When the line with "You are a computer-use agent. The width" turns up below, begin repeating exactly, and carry on through the line with "Screen dimensions: 412x243"; no pictures go into the copy.
-------- TASK MATERIAL
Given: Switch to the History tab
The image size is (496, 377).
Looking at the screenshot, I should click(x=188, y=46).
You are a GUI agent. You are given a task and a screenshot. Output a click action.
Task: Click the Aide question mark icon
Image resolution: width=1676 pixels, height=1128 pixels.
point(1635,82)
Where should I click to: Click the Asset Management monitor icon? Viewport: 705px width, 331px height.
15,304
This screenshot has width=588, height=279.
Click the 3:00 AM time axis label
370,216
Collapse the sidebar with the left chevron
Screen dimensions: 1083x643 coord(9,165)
----------------
-------- TASK MATERIAL
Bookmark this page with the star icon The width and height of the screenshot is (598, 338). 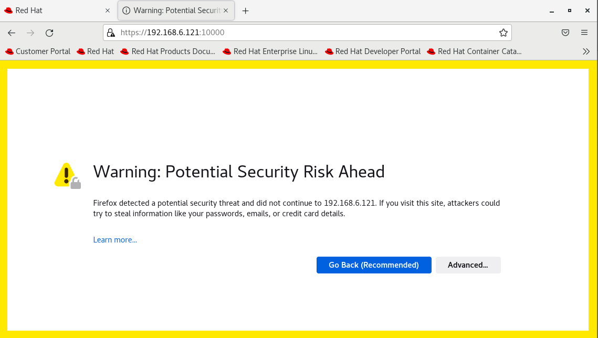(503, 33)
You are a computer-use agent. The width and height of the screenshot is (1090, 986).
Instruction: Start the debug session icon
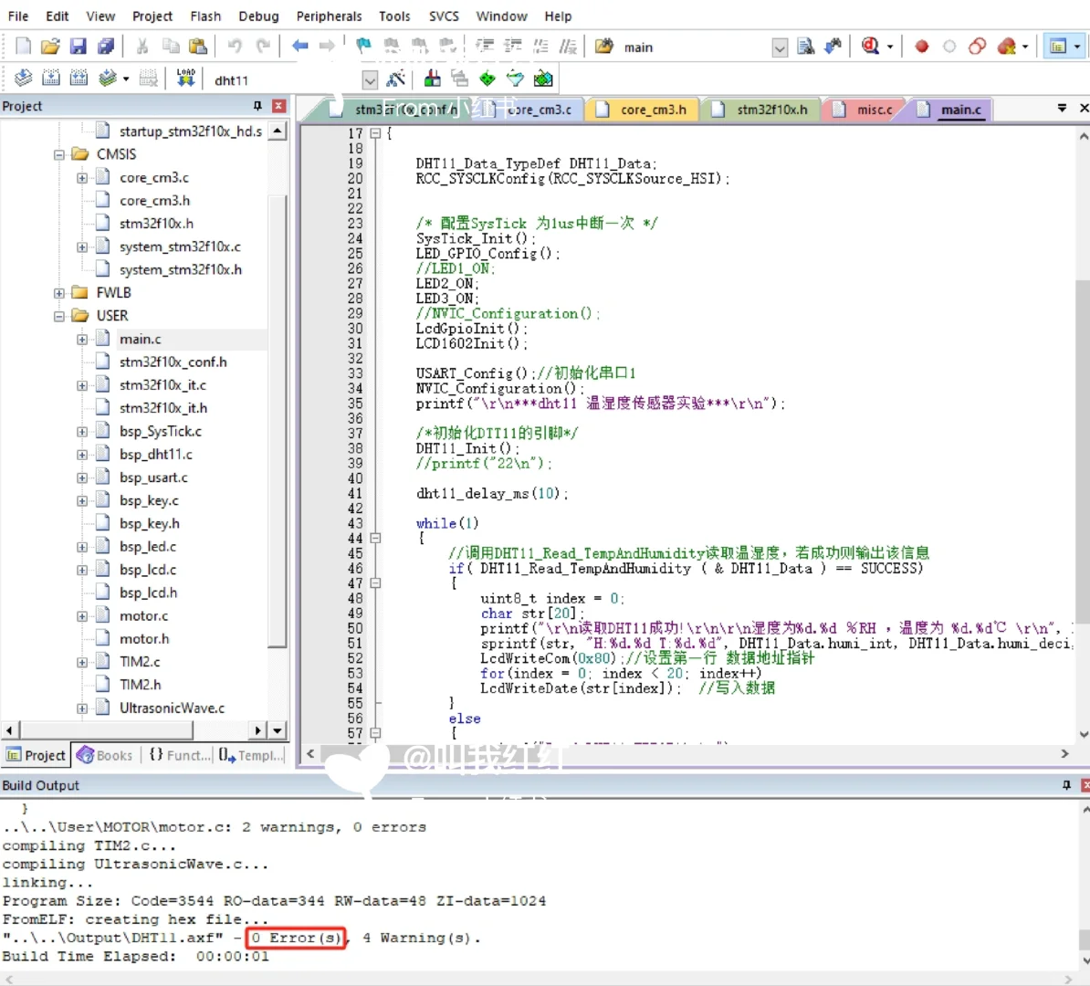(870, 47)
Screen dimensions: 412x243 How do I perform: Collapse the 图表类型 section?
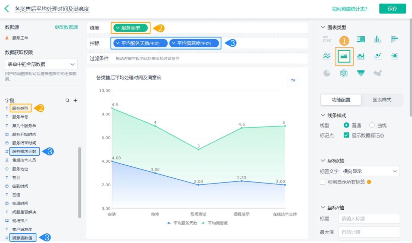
----------------
-------- TASK MATERIAL
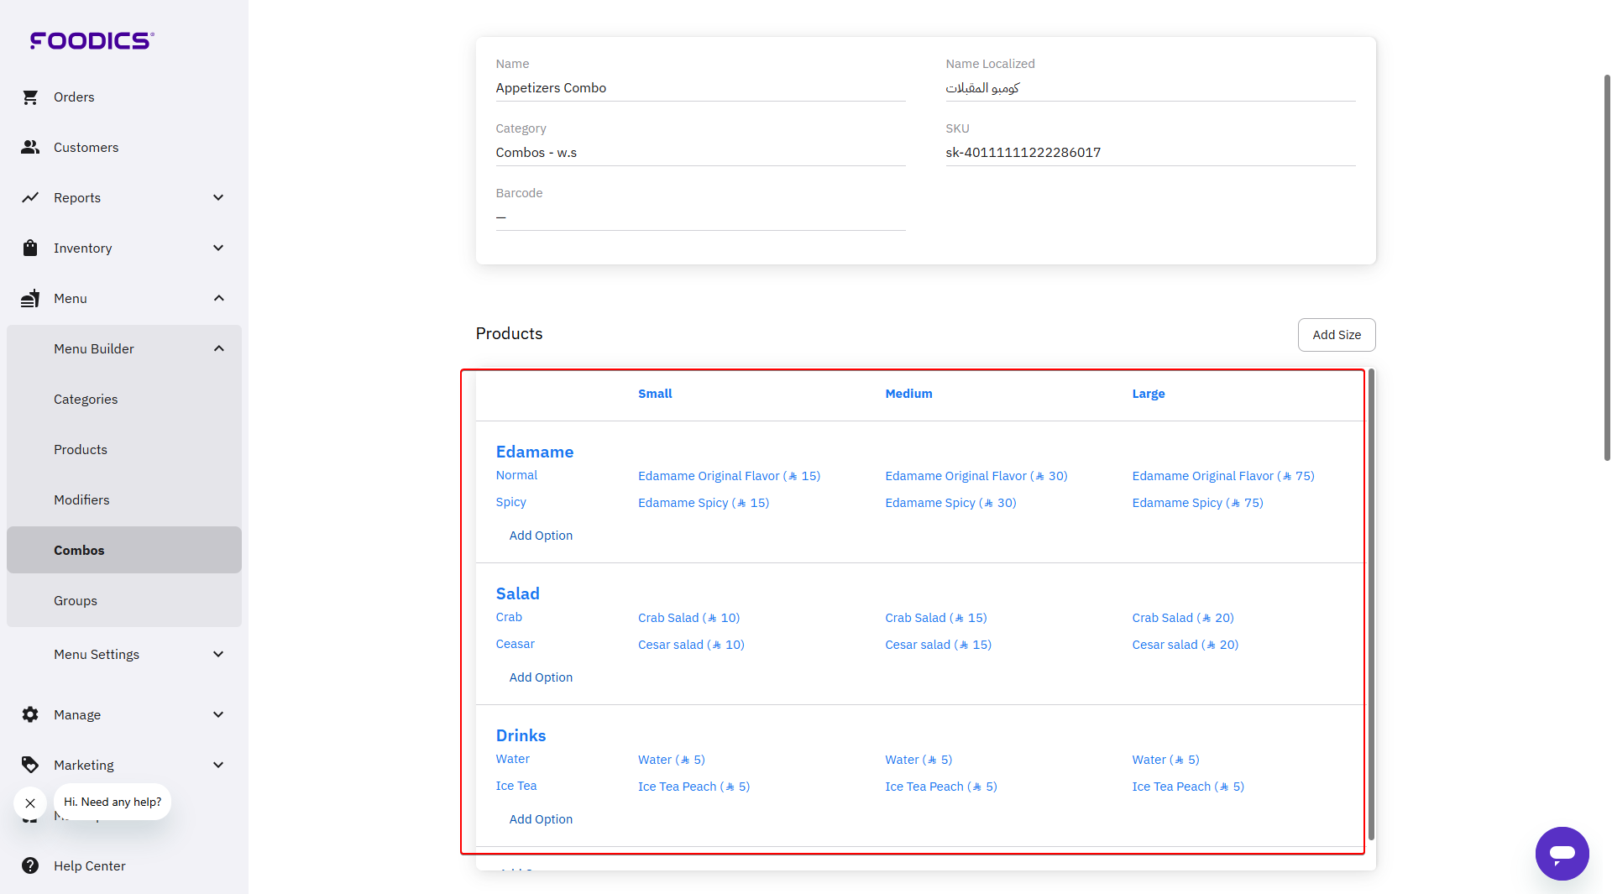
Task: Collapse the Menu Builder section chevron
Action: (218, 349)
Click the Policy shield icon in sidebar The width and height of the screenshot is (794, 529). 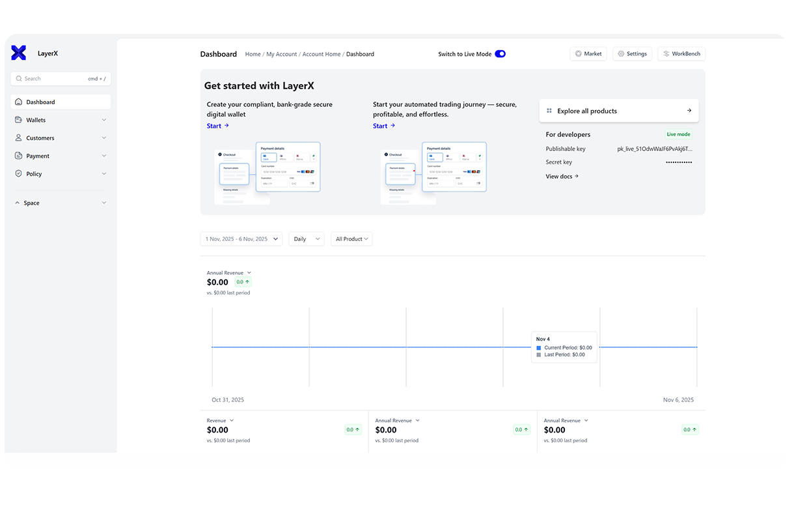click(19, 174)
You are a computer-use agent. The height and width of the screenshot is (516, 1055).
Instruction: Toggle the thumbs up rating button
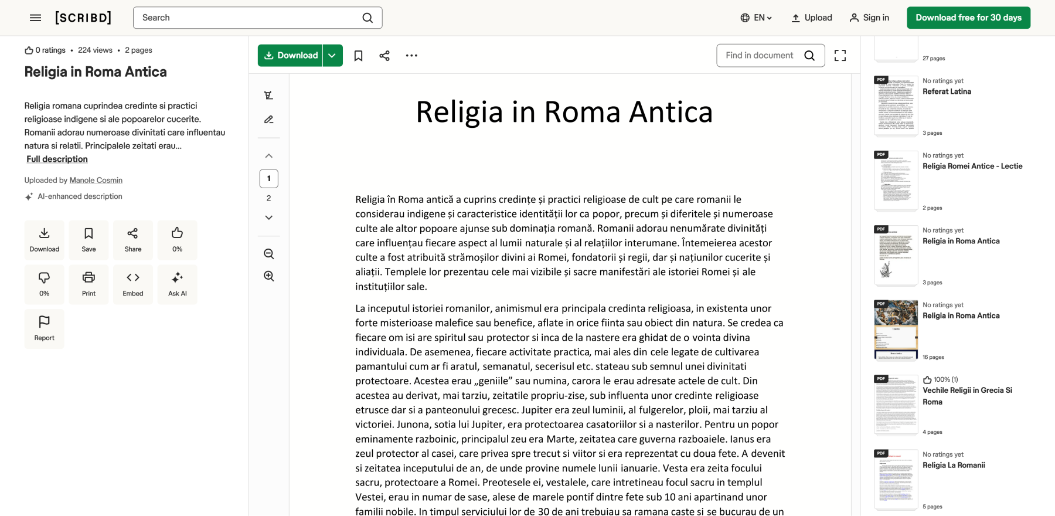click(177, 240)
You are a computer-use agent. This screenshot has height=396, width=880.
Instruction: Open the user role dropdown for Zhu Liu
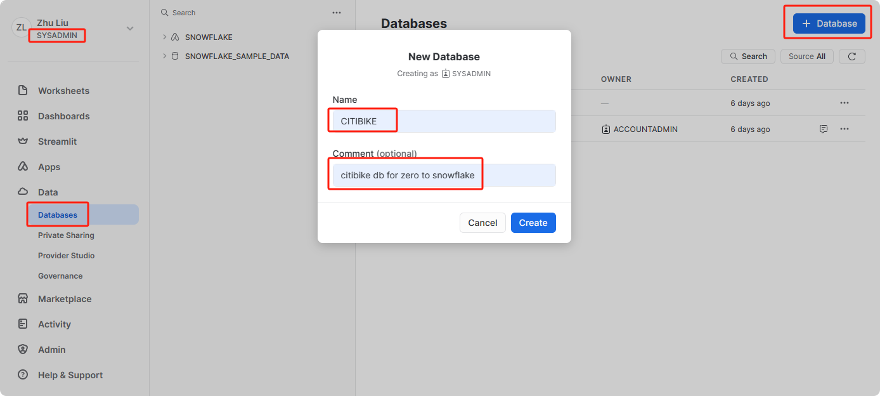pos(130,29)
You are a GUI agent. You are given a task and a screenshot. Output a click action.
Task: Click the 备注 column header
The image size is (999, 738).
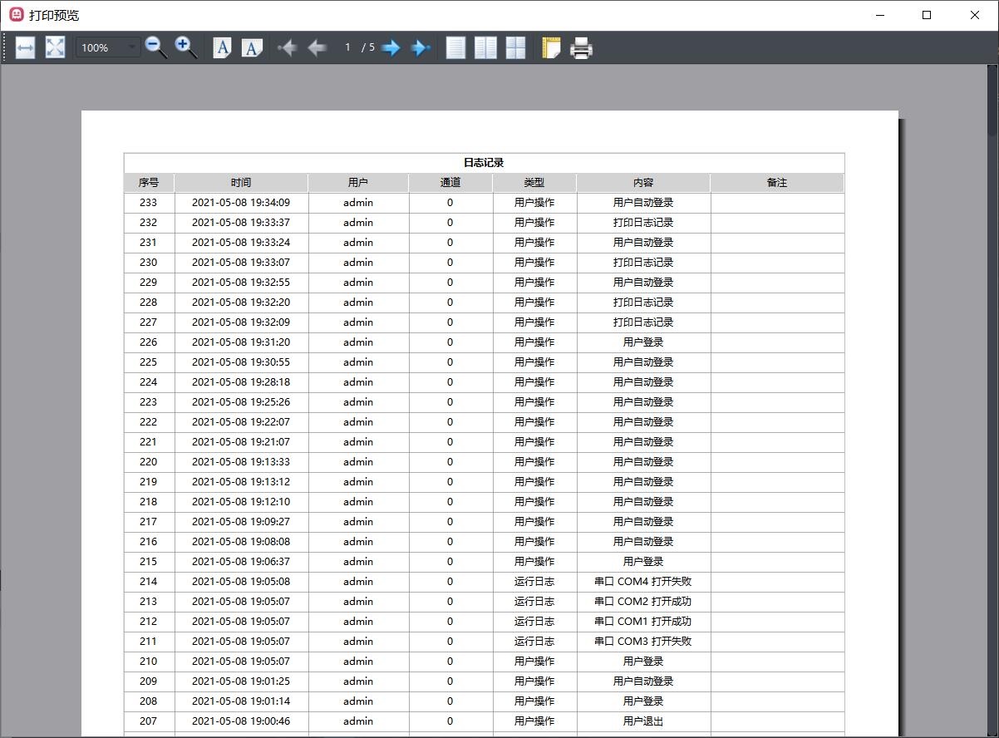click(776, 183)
----------------
*WRITTEN SOLUTION*
You are a computer-use agent. The width and height of the screenshot is (1090, 986).
Instruction: Start the debug session icon
(870, 47)
Screen dimensions: 412x243 How do I perform: Collapse the 图表类型 section?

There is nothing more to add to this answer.